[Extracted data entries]
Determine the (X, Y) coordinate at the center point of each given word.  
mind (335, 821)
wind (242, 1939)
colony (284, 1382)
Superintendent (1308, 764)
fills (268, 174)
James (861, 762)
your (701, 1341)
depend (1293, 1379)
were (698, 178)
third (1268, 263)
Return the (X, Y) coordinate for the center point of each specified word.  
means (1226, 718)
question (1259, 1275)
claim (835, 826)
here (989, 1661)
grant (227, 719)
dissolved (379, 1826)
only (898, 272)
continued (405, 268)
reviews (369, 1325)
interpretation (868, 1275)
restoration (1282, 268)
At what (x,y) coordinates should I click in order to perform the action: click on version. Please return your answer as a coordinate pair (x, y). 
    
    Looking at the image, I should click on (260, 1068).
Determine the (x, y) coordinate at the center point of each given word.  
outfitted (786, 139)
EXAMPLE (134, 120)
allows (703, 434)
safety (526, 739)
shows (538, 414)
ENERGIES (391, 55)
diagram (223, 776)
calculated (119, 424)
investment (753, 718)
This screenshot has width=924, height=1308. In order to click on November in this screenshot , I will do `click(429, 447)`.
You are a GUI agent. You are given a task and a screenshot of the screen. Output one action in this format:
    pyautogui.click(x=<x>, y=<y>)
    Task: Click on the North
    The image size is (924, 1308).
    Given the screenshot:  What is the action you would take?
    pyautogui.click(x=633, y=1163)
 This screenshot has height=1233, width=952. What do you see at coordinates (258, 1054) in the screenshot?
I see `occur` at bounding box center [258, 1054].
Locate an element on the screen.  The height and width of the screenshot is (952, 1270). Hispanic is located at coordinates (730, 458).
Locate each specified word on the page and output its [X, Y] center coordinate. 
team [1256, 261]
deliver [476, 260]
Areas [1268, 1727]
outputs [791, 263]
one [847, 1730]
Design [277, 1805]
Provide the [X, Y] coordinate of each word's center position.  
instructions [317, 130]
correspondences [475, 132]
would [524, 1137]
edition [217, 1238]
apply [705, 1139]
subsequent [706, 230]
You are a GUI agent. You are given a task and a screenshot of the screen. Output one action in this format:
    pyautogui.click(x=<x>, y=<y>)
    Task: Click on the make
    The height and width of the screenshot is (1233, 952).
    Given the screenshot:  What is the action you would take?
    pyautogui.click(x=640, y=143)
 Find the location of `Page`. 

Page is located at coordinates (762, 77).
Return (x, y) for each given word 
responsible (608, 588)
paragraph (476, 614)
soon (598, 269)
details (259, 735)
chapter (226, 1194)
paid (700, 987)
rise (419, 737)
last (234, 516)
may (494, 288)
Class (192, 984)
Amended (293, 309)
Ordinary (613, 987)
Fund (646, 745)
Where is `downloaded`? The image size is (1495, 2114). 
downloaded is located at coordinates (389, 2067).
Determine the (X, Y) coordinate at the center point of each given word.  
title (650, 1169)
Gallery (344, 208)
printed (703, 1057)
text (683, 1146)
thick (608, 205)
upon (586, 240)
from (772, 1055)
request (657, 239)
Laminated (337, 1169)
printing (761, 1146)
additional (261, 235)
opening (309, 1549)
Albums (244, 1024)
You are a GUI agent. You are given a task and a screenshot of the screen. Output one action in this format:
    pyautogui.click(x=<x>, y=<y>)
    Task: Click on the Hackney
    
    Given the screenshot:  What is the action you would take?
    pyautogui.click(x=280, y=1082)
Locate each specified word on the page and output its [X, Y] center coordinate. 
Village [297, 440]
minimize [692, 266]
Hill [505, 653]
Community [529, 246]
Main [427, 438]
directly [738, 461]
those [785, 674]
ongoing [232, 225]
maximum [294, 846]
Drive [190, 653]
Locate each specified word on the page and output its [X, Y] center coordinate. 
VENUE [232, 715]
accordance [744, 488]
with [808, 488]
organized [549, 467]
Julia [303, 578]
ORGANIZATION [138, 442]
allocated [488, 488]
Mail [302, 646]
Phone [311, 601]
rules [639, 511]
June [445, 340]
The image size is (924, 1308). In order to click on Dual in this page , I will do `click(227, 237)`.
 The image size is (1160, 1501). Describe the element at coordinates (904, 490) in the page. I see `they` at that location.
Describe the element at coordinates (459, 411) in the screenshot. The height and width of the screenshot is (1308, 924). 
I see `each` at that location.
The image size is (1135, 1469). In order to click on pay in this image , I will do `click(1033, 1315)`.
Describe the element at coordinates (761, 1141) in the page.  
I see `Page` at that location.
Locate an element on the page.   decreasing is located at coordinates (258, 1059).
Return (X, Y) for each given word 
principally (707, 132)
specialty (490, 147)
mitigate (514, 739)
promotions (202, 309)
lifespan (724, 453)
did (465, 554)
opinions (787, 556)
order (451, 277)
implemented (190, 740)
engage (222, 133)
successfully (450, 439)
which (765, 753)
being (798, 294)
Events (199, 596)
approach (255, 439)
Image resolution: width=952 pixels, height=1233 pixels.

- Work to complete: Repeat the lines above word for word, everything from the first one down through the line that contains "center [258, 1054].".

- Correct response:
Determine the (X, Y) coordinate at the center point of each given word.  
mind (335, 821)
wind (242, 1939)
colony (284, 1382)
Superintendent (1308, 764)
fills (268, 174)
James (861, 762)
your (701, 1341)
depend (1293, 1379)
were (698, 178)
third (1268, 263)
Return the (X, Y) coordinate for the center point of each specified word.  
means (1226, 718)
question (1259, 1275)
claim (835, 826)
here (989, 1661)
grant (227, 719)
dissolved (379, 1826)
only (898, 272)
continued (405, 268)
reviews (369, 1325)
interpretation (868, 1275)
restoration (1282, 268)
At what (x,y) coordinates should I click in order to perform the action: click on version. Please return your answer as a coordinate pair (x, y). 
    
    Looking at the image, I should click on (260, 1068).
Determine the (x, y) coordinate at the center point of each given word.  
outfitted (786, 139)
EXAMPLE (134, 120)
allows (703, 434)
safety (526, 739)
shows (538, 414)
ENERGIES (391, 55)
diagram (223, 776)
calculated (119, 424)
investment (753, 718)
This screenshot has width=924, height=1308. In order to click on November in this screenshot , I will do `click(429, 447)`.
You are a GUI agent. You are given a task and a screenshot of the screen. Output one action in this format:
    pyautogui.click(x=<x>, y=<y>)
    Task: Click on the North
    The image size is (924, 1308).
    Given the screenshot:  What is the action you would take?
    pyautogui.click(x=633, y=1163)
 This screenshot has height=1233, width=952. What do you see at coordinates (258, 1054) in the screenshot?
I see `occur` at bounding box center [258, 1054].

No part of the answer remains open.